> **DATASET ENTRIES**:

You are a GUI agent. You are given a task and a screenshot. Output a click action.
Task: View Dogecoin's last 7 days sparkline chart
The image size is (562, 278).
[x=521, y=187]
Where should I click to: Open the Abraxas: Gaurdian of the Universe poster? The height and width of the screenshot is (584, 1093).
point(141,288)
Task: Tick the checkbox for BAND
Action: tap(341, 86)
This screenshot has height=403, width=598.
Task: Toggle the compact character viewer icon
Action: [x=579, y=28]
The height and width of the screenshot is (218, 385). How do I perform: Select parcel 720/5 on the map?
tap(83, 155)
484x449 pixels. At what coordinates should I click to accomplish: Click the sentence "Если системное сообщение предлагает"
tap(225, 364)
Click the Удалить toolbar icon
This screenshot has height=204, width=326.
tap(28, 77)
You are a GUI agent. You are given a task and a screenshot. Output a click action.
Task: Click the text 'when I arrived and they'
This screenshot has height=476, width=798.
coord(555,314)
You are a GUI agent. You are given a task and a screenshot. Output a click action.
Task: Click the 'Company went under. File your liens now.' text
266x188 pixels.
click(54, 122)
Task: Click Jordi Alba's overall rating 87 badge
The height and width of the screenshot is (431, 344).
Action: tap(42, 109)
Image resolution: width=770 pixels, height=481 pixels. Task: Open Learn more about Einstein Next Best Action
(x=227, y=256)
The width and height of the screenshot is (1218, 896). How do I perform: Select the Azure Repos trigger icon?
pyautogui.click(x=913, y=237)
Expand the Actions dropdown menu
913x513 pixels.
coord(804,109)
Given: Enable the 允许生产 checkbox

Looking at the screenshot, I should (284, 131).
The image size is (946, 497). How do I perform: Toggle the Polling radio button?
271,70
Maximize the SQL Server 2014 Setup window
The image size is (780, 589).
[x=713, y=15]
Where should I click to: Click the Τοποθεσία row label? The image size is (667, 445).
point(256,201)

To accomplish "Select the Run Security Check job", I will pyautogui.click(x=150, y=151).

> **DIRECTIONS**: Write out again, exactly, the line containing "Image resolution: width=770" and every later line of the records. Omit the rest.

> **SOLVED EXERCISE**:
Image resolution: width=770 pixels, height=481 pixels. Task: Open Learn more about Einstein Next Best Action
(x=227, y=256)
The width and height of the screenshot is (1218, 896). How do I perform: Select the Azure Repos trigger icon?
pyautogui.click(x=913, y=237)
Expand the Actions dropdown menu
913x513 pixels.
coord(804,109)
Given: Enable the 允许生产 checkbox

Looking at the screenshot, I should (284, 131).
The image size is (946, 497). How do I perform: Toggle the Polling radio button?
271,70
Maximize the SQL Server 2014 Setup window
The image size is (780, 589).
[x=713, y=15]
Where should I click to: Click the Τοποθεσία row label? The image size is (667, 445).
point(256,201)

To accomplish "Select the Run Security Check job", I will pyautogui.click(x=150, y=151).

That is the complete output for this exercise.